These are the key concepts you need to understand to accurately answer the question.

Probability Calculations
Probability calculations are essential in understanding and predicting the likelihood of various outcomes in uncertain situations. For our airline example, the Poisson distribution provides a powerful tool for these calculations. The formula for the Poisson distribution is: - \[ P(X = x) = \frac{e^{-\lambda} \cdot \lambda^x}{x!} \] It calculates the probability of observing exactly \(x\) events—such as losing \(x\) bags. First, we use it to find the probability of losing no bags by setting \(x = 0\) in the formula. This calculation shows the possibility of the airline having a perfect day with no lost bags. When trying to determine the likelihood of losing \(0, 1,\) or \(2\) bags, we must perform the calculation for each potential number of lost bags separately. Then, we sum these probabilities to understand the total probability of falling within that range. This accumulation helps in understanding how probable these different scenarios are on a typical weekday for this airline. Working out these probabilities can show airline managers just how often they can expect a certain number of bags to be lost, which is critical for planning and improving customer service.
Mean Parameter
The mean parameter, often denoted by \(\lambda\) in the Poisson distribution, is central to properly modeling and predicting events in a temporal or spatial setting. In our scenario, the mean \(\lambda = 2.2\) represents the average number of bags lost by the airline each weekday.
  • The mean value is essentially the expected frequency of the event—that is, how often this event is likely to occur.
  • In the context of lost baggage, \(\lambda\) of \(2.2\) means, on average, 2.2 bags are misplaced daily.
Because the Poisson distribution evaluates events across an interval, maintaining an accurate mean is crucial to predictions. If factors change, such as an increase in the number of flights, this mean parameter can shift, necessitating a recalibration of the entire model. Selecting an appropriate \(\lambda\) helps the business understand its regular operations and the impact of any process changes or external factors. Regularly reassessing this parameter ensures the model reflects current conditions and helps in making informed operational decisions.
Model Reassessment
Model reassessment becomes necessary when the conditions or underlying factors of a model change considerably. Our airline example highlights how the assumption of a constant mean \(\lambda = 2.2\) might not hold true if the airline expands. Doubling the flights could lead to more lost luggage, hence affecting the mean. Here’s why model reassessment is crucial:
  • If the mean \(\lambda\) changes, the current predictions and planning would no longer be accurate.
  • Regular data collection allows the model to stay relevant and reliable.

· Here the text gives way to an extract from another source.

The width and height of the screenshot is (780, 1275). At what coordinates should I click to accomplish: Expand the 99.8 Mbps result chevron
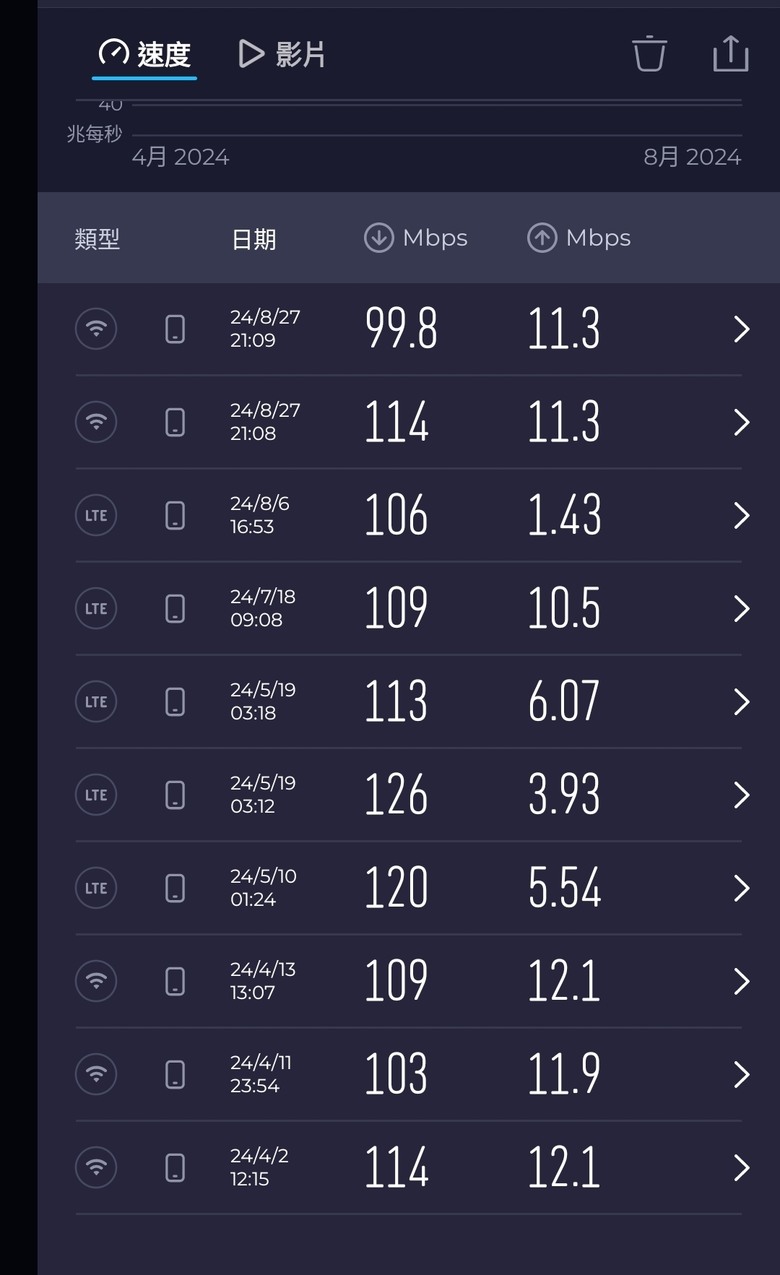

Reassessing the Poisson model involves examining new data to check if the occurrence of lost baggage has indeed changed and adjusting \(\lambda\) accordingly. This recalibration process ensures future predictions remain valid and decisions are based on factual and updated information. Making these changes helps the airline in delivering accurate performance insights and adapting its operations to better manage and, potentially, reduce lost baggage incidents.
Events in Fixed Interval
Events in a fixed interval refer to occurrences that are measured over a specific and consistent time frame or space—such as our daily count of lost baggage by the airline. The Poisson distribution is particularly adept at predicting the number of such events because it assumes these events happen independently within the same interval. Understanding fixed intervals helps businesses organize and interpret data consistently. Here are some key points:
  • These intervals allow for effective tracking and comparison of events over time.
  • Fixed intervals provide consistency in forecasting, making it easier to monitor trends or detect anomalies.
In this scenario, examining events over a weekday interval keeps operations and goals clearly defined. The reliability of predictions over standard periods helps with managing resources and responding to potential issues promptly. By consistently measuring events in a fixed interval, like weekdays, airlines can not only monitor performance but also implement targeted improvements based on observed patterns, leading to better customer satisfaction and operational efficiency.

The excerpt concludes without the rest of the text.